The Good, The Bad And The Ugly (1966)


The final part of the “man with no name” trilogy sees Clint Eastwood competing with his erstwhile partner and a coldly vicious mercenary for some buried stolen loot.

The remarkable thing about Sergio Leone’s series is the fact that even the best film trilogies – good as they were – never quite captured the magic of the original. Leone’s however began brilliantly, and just kept getting better. The trio are introduced in highly effective opening scenes once again, often using only eye contact and body language to convey their personalities; it’s actually 10 full minutes into the film before a single syllable is uttered. Leone continues the theme of the old west as an environment of “every man for himself” as the characters are constantly backstabbing and lying to each other, even “the good” is an immoral con man who betrays his partner as soon as it is convenient – but I guess “The bad, the bad and the bad” didn’t have the same ring to it!

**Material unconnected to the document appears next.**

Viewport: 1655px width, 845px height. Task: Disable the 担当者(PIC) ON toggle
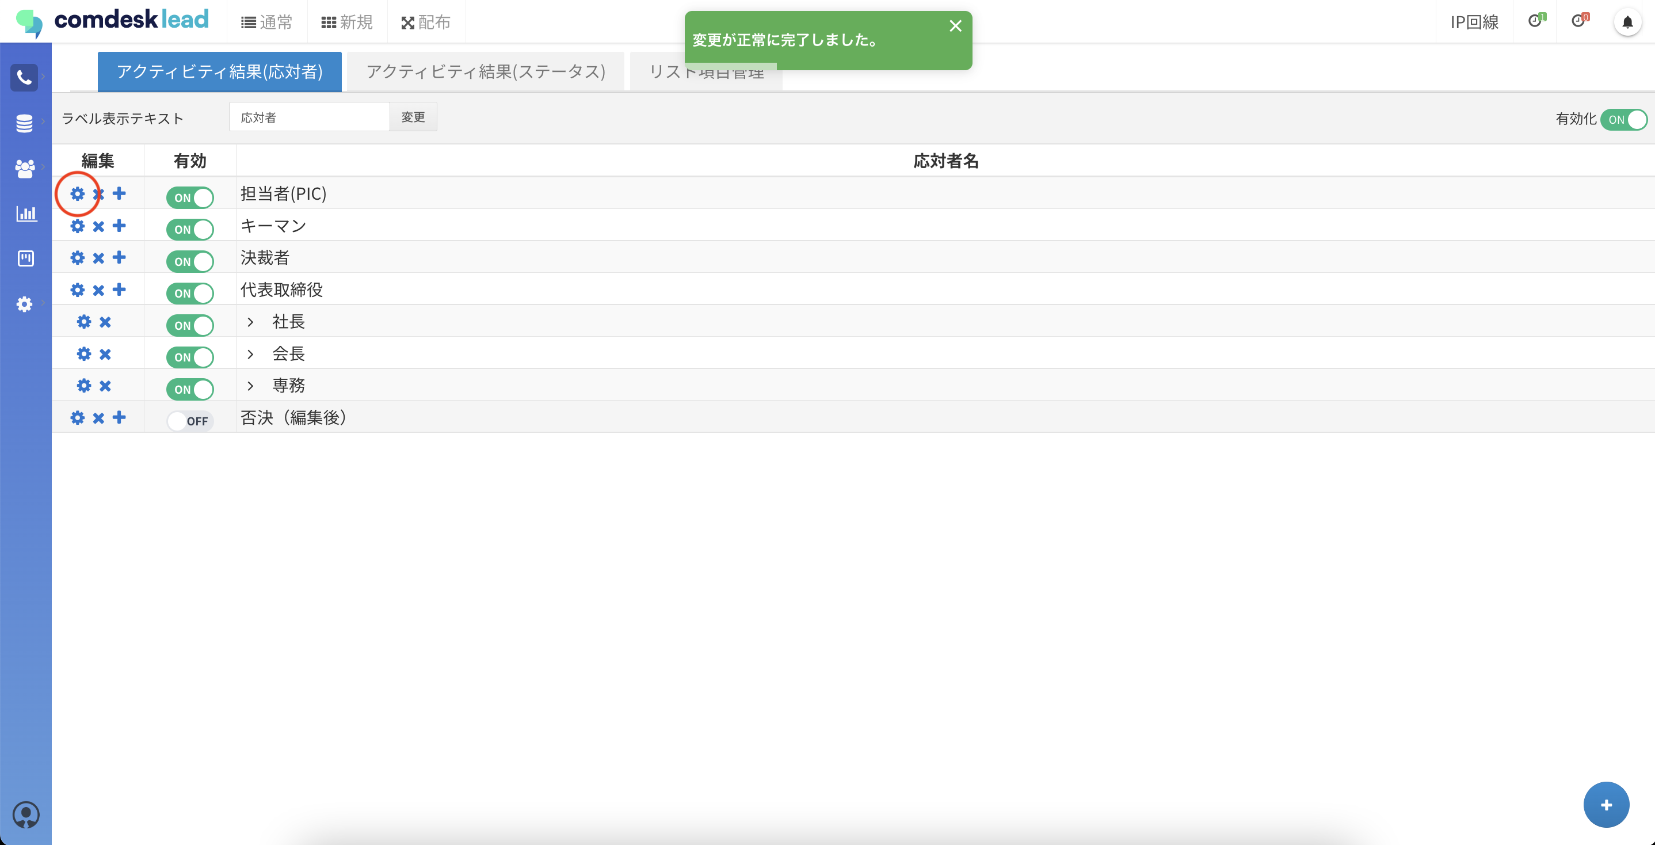(x=190, y=197)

All of this is set to a backdrop of the American Civil war which is treated in a way that has far more in common with Apocalypse Now than John Ford. The scene in which a drunken Union captain prays for the destruction of a vital bridge to end the carnage is particularly memorable. But it is Eli Wallach’s Tuco that virtually steals the film out from under Eastwood; his immoral and cowardly double-crosser brings a lot of humour to the film and was surely a big influence on Johnny Depp whilst creating the character of Captain Jack. My one gripe is that the second act is rather weaker than the opening and conclusion, which is particularly apparent when Ennio Morricone’s otherwise excellent score descends into conspicuous sappiness.

Despite this, The Good, The Bad And The Ugly is a clear contender for best western ever made.